Marked by directness, originality and stunning simplicity, American folk art represents a period roughly from 1776 to 1900. The field is extensive, ranging from cigar-store Indians to ornamental eagles and roosters, but it is also finite. Unlike contemporary art, folk art comprises a limited number of works, yet new material does continue to surface on occasion. Although interest among collectors and curators has grown exponentially, the supply of great material has not. Consequently, competition for top pieces is keen.

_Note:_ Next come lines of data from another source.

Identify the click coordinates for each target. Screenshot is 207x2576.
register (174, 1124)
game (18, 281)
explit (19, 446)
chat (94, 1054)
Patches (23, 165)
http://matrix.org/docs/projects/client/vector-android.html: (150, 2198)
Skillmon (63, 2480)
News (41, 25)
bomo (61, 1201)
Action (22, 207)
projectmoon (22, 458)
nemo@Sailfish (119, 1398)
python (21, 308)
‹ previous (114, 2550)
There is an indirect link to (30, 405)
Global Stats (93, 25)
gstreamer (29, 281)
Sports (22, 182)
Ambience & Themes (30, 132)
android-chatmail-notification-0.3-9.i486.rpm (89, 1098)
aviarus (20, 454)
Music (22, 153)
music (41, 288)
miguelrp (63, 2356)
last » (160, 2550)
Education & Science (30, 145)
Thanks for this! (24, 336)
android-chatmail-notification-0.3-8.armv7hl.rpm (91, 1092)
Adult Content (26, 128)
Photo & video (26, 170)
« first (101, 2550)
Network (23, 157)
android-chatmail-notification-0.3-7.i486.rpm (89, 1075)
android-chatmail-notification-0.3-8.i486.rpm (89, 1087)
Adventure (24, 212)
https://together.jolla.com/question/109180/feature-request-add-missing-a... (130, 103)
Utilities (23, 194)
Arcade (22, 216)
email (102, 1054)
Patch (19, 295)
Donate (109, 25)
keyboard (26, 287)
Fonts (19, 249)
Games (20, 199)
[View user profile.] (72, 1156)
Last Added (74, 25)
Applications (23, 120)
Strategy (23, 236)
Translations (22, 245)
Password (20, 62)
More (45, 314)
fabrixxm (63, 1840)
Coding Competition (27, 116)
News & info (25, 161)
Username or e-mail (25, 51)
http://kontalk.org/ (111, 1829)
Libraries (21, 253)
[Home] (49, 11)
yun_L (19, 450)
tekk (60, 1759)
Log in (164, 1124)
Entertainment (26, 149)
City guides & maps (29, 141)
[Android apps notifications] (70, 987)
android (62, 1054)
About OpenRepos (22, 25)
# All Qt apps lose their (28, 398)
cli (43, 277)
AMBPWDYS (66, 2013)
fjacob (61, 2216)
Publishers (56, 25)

Folk art tells the story of how Americans lived in towns and villages since Colonial times. Basic necessities of everyday life drove painters, wood and stone carvers, weavers, cabinetmakers and potters to create objects for daily use. For the most part, they were itinerant artisans who were hired on the spot to paint a family portrait or build and paint a chest. As most were not academically trained, their work was relegated to “low” rather than “fine” or “high” art.
In the early 1960s and ’70s, one could still browse in galleries and rural mom-and-pop antiques shops for authentic American folk art. New York had several galleries and an active group of dealers. “Fast-forward to 2006, and many of the small independent dealers in New York City have disappeared,” says Nancy Druckman, director of American folk art at Sotheby’s New York. “The balance has shifted to buying at auctions and big antique shows as new collectors enter the field at very high levels.”
Today these works are widely appreciated as a uniquely American art form: powerful examples of individual expression reflecting the singular talents of the artist. Not only have elaborately carved weathervanes and eagles for the thriving maritime trade or home decoration reached phenomenal new levels at high-end auctions, but excellent pieces of American folk art, regardless of medium, are fetching top prices. “The market has been smoldering for the past 15 or 20 years,” says New Haven, Connecticut, dealer Fred Giampietro. “Now we are waking up to $100,000 as common fare, while some pieces just hover around the million-dollar mark.”
The American Folk Art Museum, with its splendid new building in midtown Manhattan, has played a major role in spotlighting the inherent beauty of these everyday objects. “The American Folk Art Museum takes folk art very seriously as a significant art form of expression in all its manifestations,” says senior curator Stacy Hollander. “We set very high standards for the material, and our hope is that when people visit the museum, they re-evaluate preconceived notions they may have of folk art as something simple and not complex.”